At 9, she lost almost all her hair. Her mom shaved her head and started making her headband wigs. “It was therapeutic for her,” Jean said. “She couldn’t make my pain go away, but she did what she could.” Jean wore wigs into her teens and twenties.
She started talking publicly about her condition two years ago at The National Alopecia Areata Foundation’s annual conference. She posed bald in a powerful stance and shirt printed with “What is Alopecia” and posted the picture of herself on Instagram and Facebook. The next day, her Facebook post had almost 1,000 likes and 60 shares.
“I was so overwhelmed with all the love and support people showed me,” she said. “I’m so grateful for that picture. That moment of releasing myself.”
Subsequent notes of support from strangers with alopecia from across the globe emboldened Jean to venture outside without a wig. NBA veteran Charlie Villanueva, who also has alopecia, reposted her picture on his social media. Since then, Jean has received dozens of photos from people with alopecia who said her confidence inspired them to go without a wig.
“People respect you more if you’re vocal about what you’re dealing with,” Jean said. “A lot of people told me, ‘I absolutely love you without the wig. I want my freedom to inspire other bodies to be free.”
Since then, Jean ventures out more without a wig, but still wears one to work, at Sephora. “I’m just not ready to go work without a wig,” she said.
Men Get Alopecia Too
Tyrone Folliard-Olson, 34, an attorney in Minnesota, struggled for years to get his hair back. One treatment included getting 100 steroid injections in his scalp.
He was diagnosed with alopecia areata when he was 14 and his barber noticed a bald spot. For Folliard-Olson, keeping a sense of humor about his condition, finally shaving his patchy head, and ceasing scalp treatments, liberated him.
“I always said I was one of the youngest people I know to have a comb over,” he said.
Folliard-Olson was lucky not to have been bullied in school. In his early twenties in law school, he wore hats to class, often drawing looks. “It was awkward,” he said. Finally, he decided to shave his head. But it wasn’t an easy decision.
“Society places so much emphasis on hair as it relates to beauty and attractiveness,” he said, “and hair gets so intertwined with our self-confidence and our notions of self-worth. For me to imagine myself as bald was an incredibly difficult thing to do.”
“Society places so much emphasis on hair as it relates to beauty and attractiveness, and hair gets so intertwined with our self-confidence and our notions of self-worth.”

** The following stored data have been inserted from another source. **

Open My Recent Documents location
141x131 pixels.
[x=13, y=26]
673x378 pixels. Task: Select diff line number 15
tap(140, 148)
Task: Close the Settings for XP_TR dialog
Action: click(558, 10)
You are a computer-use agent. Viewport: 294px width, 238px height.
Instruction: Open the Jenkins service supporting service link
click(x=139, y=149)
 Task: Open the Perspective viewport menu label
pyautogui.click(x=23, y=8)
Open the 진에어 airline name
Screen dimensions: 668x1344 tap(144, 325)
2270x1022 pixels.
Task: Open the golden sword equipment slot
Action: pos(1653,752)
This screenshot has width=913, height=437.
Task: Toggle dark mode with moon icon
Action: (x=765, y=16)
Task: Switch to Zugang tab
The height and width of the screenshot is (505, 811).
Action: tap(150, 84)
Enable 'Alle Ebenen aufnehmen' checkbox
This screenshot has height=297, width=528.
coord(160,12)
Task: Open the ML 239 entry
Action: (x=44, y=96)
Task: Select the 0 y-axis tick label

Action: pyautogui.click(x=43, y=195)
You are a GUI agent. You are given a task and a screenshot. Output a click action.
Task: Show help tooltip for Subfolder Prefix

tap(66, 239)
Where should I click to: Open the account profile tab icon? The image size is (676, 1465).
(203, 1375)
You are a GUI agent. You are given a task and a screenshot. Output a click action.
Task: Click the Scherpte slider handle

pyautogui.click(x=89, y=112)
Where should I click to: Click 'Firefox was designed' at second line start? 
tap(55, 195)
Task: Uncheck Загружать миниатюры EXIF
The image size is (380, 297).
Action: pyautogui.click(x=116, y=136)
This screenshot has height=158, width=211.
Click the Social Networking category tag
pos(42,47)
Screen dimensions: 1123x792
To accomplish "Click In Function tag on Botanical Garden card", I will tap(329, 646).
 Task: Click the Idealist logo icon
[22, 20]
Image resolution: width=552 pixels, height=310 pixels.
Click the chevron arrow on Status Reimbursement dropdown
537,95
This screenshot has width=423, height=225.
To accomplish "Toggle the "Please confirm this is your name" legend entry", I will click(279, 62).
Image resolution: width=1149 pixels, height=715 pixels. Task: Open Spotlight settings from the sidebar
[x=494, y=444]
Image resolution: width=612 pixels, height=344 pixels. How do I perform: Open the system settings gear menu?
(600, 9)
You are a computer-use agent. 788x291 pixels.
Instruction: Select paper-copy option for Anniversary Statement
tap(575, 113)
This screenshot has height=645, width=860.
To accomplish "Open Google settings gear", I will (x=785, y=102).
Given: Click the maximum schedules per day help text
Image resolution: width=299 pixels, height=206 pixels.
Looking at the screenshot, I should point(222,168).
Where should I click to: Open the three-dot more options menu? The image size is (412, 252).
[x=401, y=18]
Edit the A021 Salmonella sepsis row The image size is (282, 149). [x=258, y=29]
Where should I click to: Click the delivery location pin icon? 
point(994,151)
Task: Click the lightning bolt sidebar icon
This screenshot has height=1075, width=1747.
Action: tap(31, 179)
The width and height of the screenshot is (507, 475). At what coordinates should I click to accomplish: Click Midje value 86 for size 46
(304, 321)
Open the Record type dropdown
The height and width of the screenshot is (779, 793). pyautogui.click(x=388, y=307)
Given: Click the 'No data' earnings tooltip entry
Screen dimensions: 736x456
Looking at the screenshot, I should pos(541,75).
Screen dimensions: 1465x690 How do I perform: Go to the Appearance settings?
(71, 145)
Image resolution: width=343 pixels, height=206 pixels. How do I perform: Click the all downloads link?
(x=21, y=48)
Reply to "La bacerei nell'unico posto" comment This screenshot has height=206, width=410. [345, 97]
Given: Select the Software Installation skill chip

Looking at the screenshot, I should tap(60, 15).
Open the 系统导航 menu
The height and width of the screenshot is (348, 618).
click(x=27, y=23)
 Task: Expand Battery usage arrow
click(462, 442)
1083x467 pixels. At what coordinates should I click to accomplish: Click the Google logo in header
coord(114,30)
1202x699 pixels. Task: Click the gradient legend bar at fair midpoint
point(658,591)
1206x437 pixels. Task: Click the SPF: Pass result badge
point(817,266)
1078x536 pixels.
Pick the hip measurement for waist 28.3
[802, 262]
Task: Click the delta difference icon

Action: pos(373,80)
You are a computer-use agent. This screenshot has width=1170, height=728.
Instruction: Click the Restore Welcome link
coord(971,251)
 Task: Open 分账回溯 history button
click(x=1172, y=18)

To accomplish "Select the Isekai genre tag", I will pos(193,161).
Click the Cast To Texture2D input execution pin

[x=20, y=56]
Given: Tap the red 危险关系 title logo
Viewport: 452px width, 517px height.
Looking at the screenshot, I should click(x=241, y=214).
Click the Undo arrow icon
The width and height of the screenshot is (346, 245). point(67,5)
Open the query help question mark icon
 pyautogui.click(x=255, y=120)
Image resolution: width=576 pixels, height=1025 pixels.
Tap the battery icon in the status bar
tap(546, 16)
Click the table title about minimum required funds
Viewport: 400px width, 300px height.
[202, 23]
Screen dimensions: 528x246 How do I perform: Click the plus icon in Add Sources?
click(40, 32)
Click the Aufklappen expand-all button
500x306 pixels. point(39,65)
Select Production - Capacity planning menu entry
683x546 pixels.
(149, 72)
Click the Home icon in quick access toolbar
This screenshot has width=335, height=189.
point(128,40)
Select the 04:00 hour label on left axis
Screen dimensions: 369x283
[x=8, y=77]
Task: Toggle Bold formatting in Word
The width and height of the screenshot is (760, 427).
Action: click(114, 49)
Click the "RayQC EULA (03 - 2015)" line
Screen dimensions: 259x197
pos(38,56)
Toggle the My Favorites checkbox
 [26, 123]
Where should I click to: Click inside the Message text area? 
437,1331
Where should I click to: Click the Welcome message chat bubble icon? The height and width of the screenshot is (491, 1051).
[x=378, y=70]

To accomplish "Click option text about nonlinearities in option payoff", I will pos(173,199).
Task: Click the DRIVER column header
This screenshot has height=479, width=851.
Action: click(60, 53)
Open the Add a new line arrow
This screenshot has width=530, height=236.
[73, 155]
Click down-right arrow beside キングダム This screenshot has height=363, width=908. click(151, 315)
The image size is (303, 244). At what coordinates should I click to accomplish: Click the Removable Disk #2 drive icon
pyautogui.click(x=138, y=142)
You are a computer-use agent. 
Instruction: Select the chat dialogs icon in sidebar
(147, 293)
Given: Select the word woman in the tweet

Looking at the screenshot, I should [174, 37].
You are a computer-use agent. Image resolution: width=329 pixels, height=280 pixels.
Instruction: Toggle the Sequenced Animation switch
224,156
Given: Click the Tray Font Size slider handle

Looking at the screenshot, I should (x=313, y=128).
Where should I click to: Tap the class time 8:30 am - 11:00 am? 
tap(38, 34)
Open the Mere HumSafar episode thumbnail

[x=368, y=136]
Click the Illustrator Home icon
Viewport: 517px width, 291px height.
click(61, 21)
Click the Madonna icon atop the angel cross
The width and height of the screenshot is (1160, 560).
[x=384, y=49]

Cutting his hair off, however, felt like cutting away the negative emotions intertwined with it, he said, the worry, the anger, the feelings of unattractiveness and helplessness. “Once it was shaved, it felt like a massive weight was lifted off my shoulders,” he said.
A few years later, Folliard-Olson’s eyebrows and eyelashes started falling out. “That was even more devastating,” he said. “You don’t realize how much eyebrows frame your face until you lose them. It shatters your self-confidence. It was a dark time for sure.”
He decided to pursue treatment for his eyebrows—getting monthly shots—but leave his head alone.
Baldness Can’t Stop You
When Paula Quinn asks Rosie what she wants to be when she grows up, she says a supreme court judge. Rosie has asked Paula if there could ever be a law keeping bald people from being a judge. “I tell her, ‘no honey, your baldness will never stop you from doing anything.’ But look at our society,” Paula said, “it’s hard.”
Plenty of women with alopecia work as lawyers, Paula said, but in the courtroom, most wear a wig. “Rosie’s going to go through times,” she said. “She might want to wear a wig one day. We’re letting her drive this. In our world, there is this emphasis on external beauty, but we’re really trying to sell this inner beauty thing.”